How to complete this task: Your answer should be one number: how many lines below have the word "Given".
++++ The data ++++
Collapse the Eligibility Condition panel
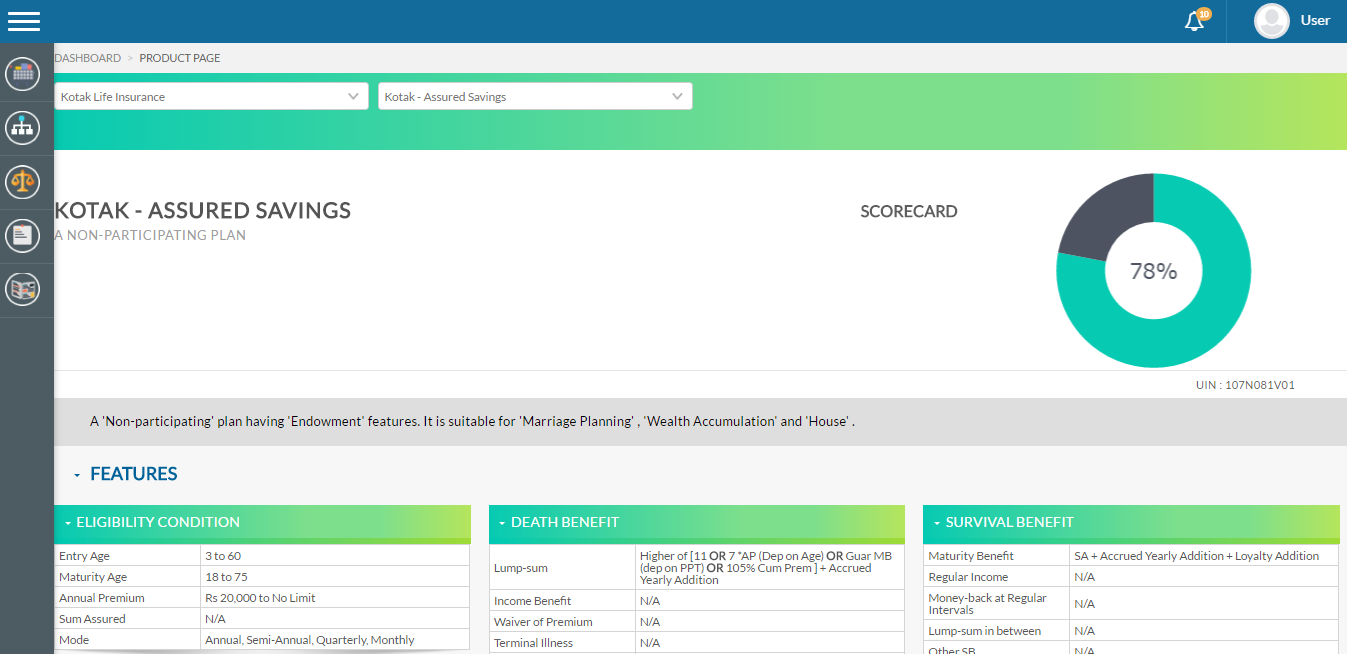This screenshot has height=654, width=1347. 68,523
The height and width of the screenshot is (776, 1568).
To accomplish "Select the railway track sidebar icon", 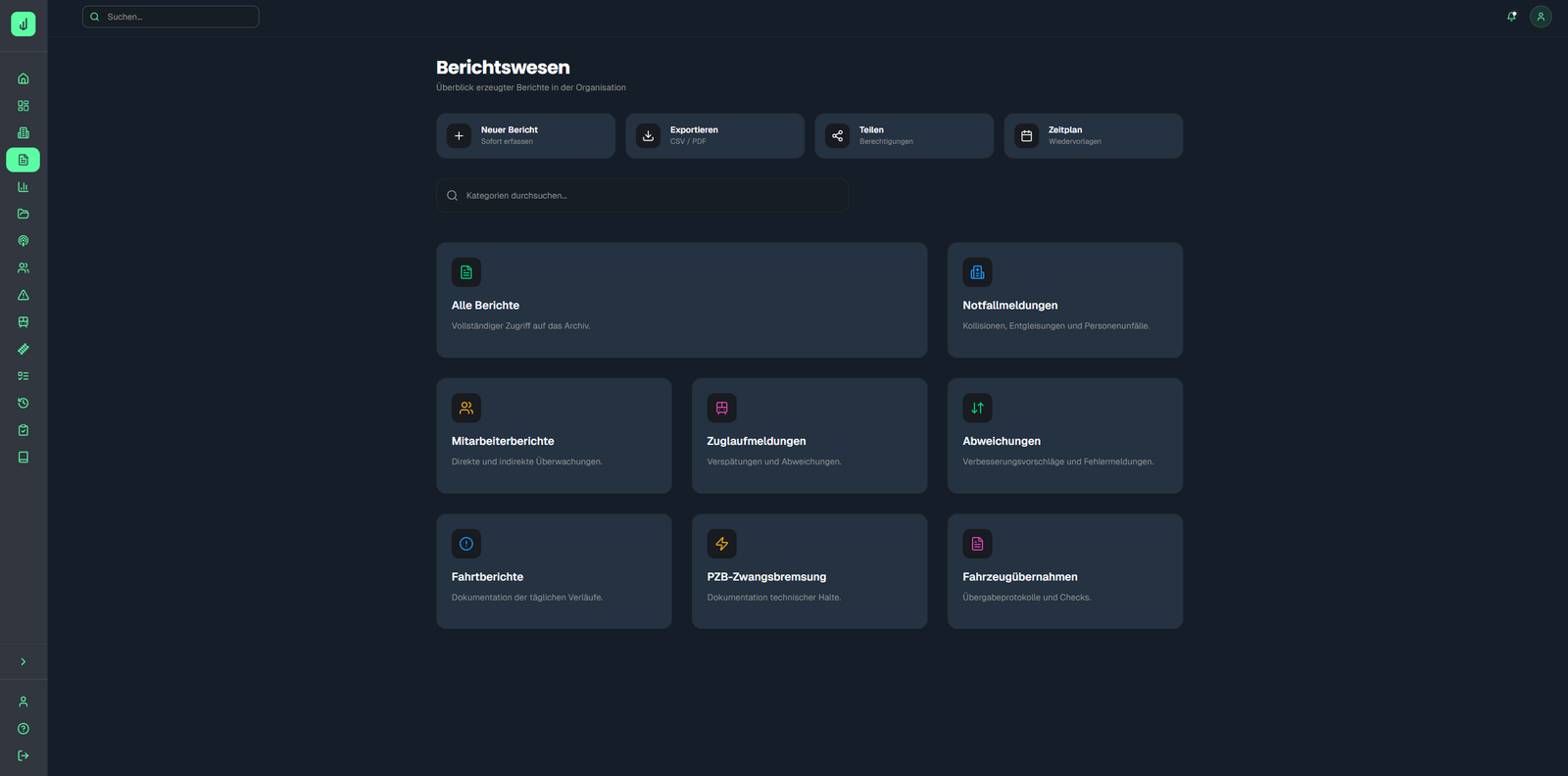I will (x=24, y=349).
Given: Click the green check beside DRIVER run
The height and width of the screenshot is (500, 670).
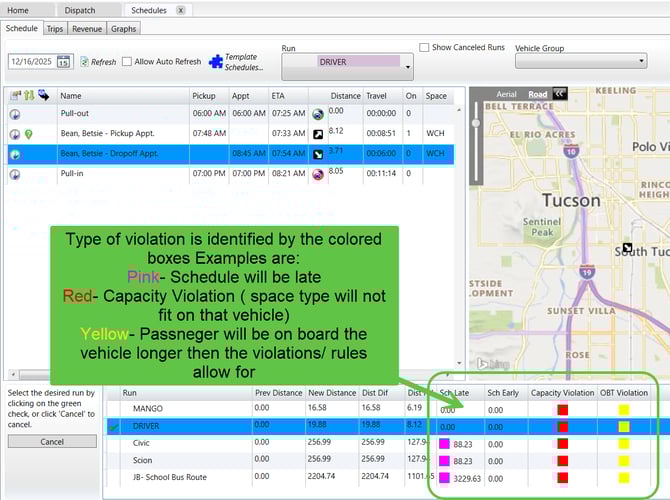Looking at the screenshot, I should coord(113,427).
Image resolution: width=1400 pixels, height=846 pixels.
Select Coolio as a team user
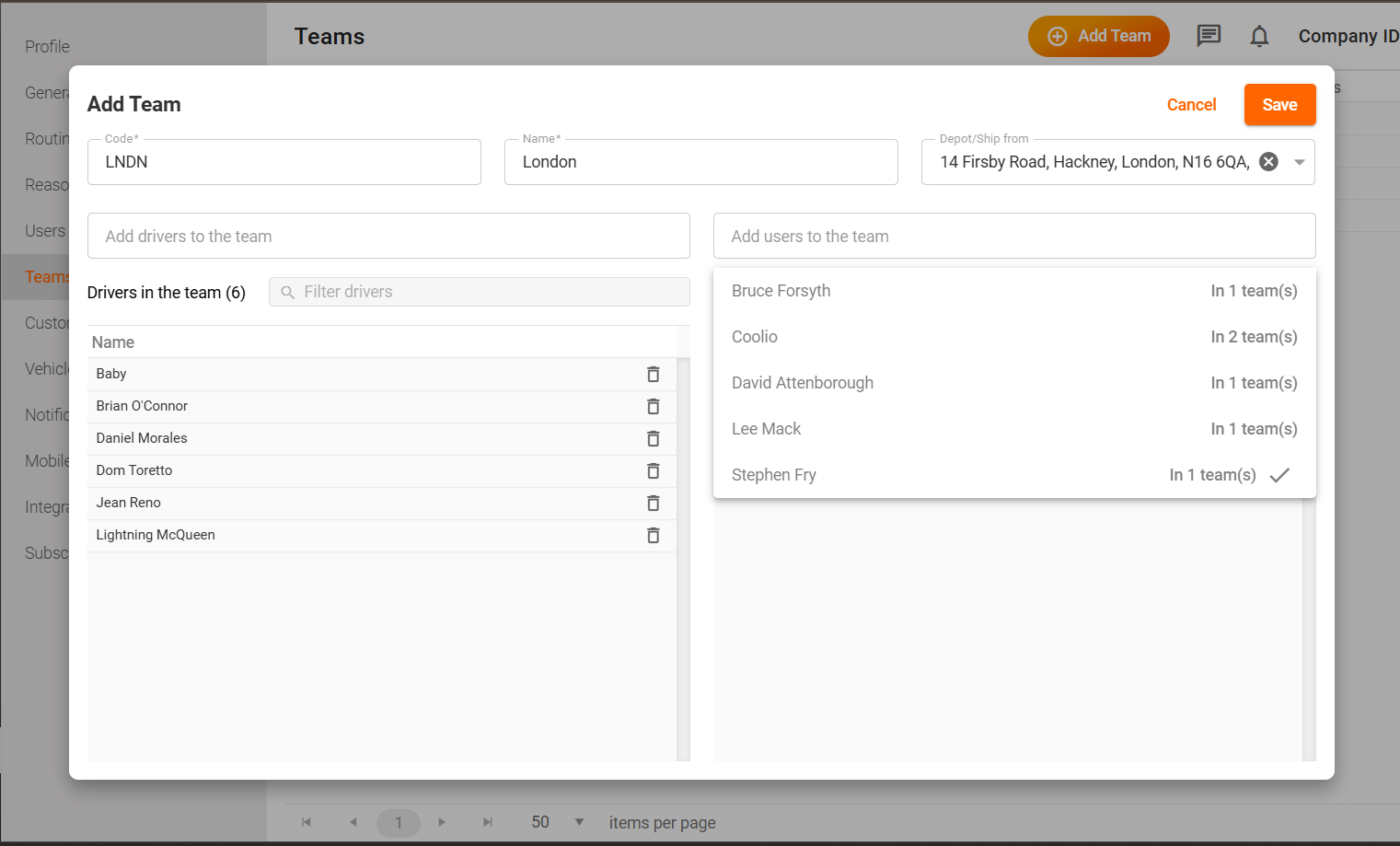click(x=1012, y=337)
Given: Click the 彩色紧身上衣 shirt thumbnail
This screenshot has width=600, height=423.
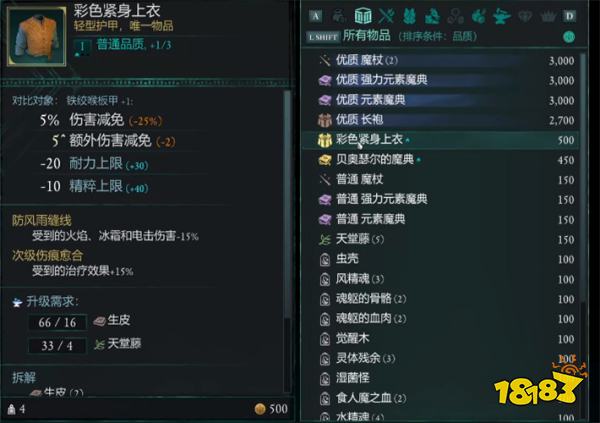Looking at the screenshot, I should pos(36,37).

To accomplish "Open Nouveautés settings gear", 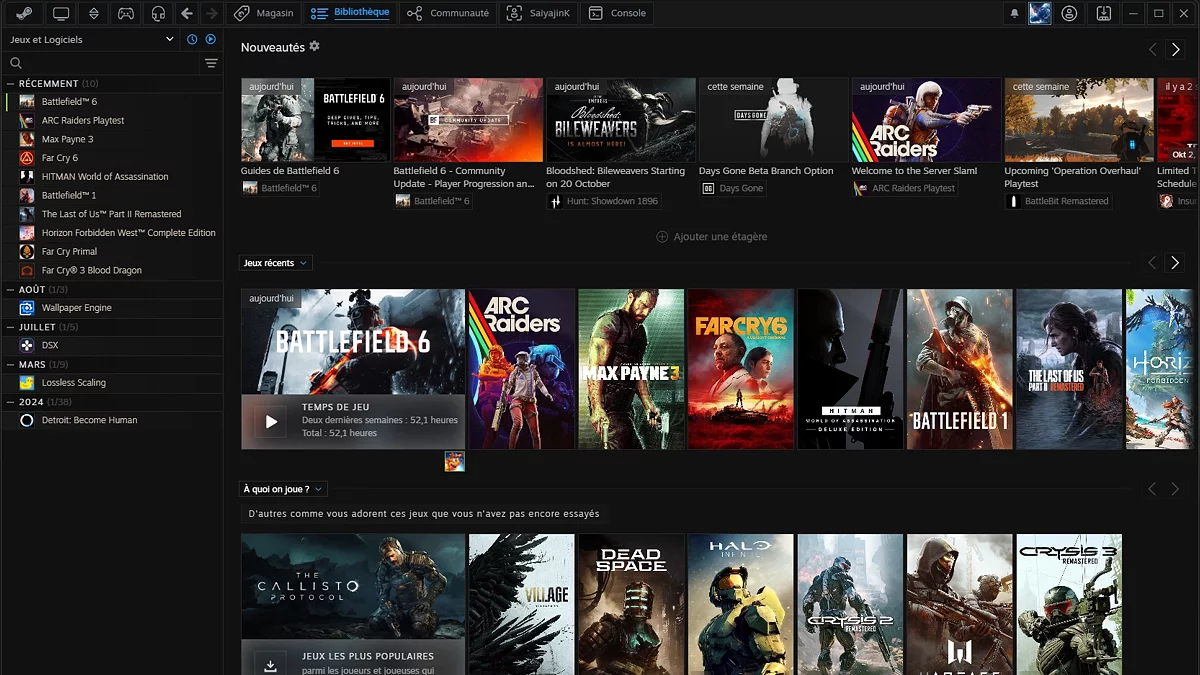I will 315,47.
++++
Written solution: 2